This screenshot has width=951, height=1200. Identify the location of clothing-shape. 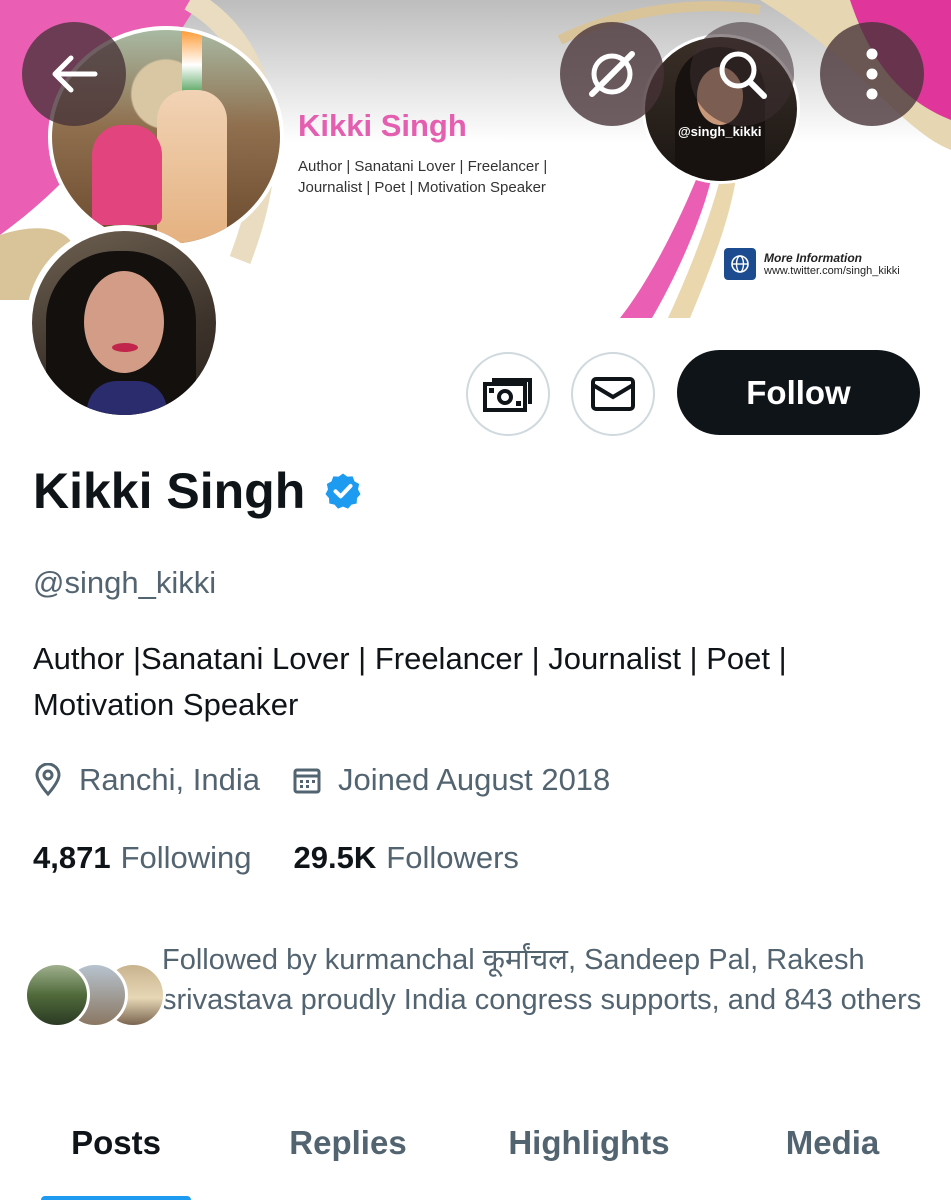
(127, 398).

==

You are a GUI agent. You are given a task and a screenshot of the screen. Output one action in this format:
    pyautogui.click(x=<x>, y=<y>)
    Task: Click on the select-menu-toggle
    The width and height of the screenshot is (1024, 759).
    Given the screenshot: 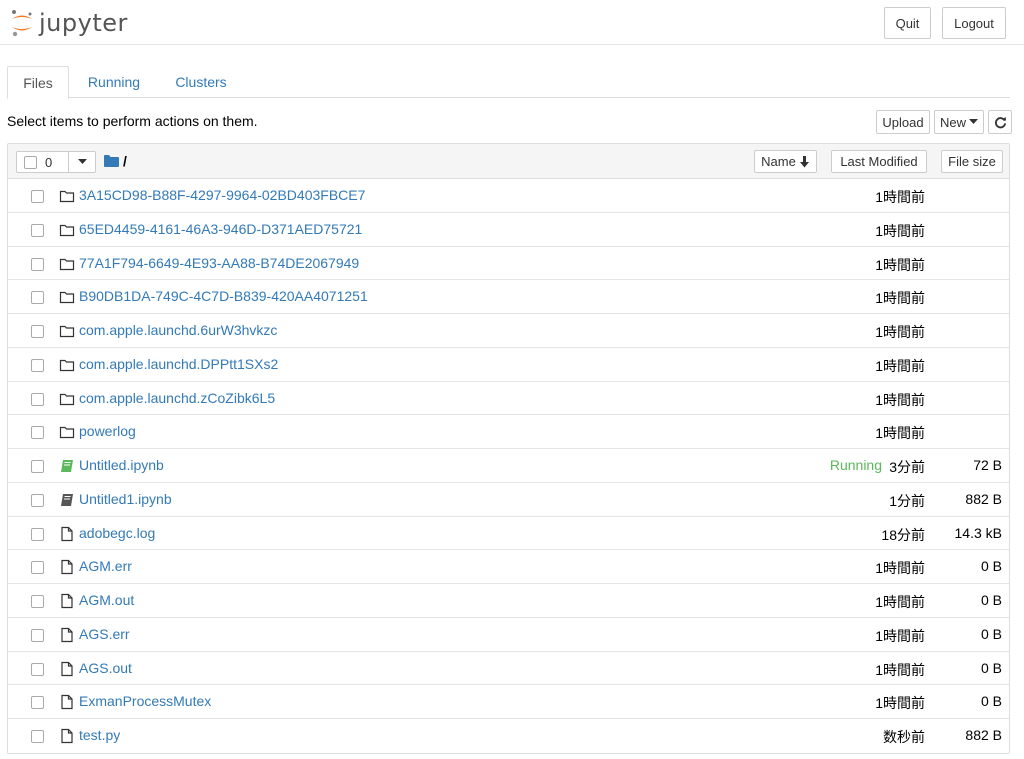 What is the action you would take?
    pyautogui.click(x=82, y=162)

---

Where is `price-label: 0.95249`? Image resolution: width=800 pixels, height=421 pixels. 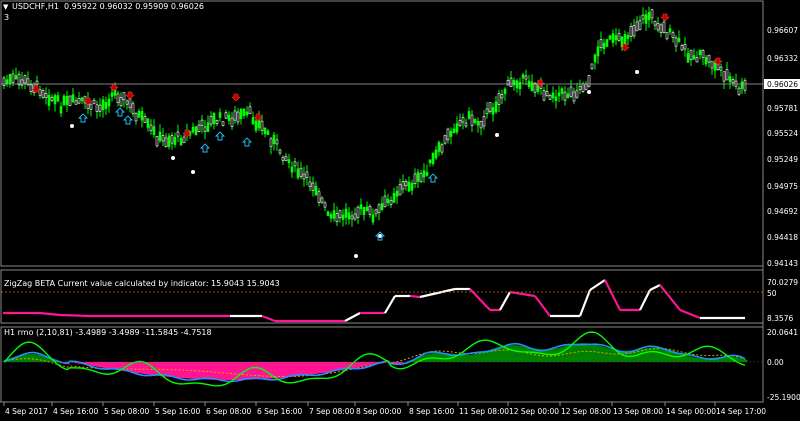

■ TASK DESCRIPTION
Switch "Identify" to "Determine" in the stretch from the line containing "This screenshot has" through the line containing "(127, 398).", changing nothing else, and give back only those lines, leaving out the pictures.

■ RESULT BELOW
This screenshot has width=951, height=1200. Determine the location of clothing-shape. 
(127, 398).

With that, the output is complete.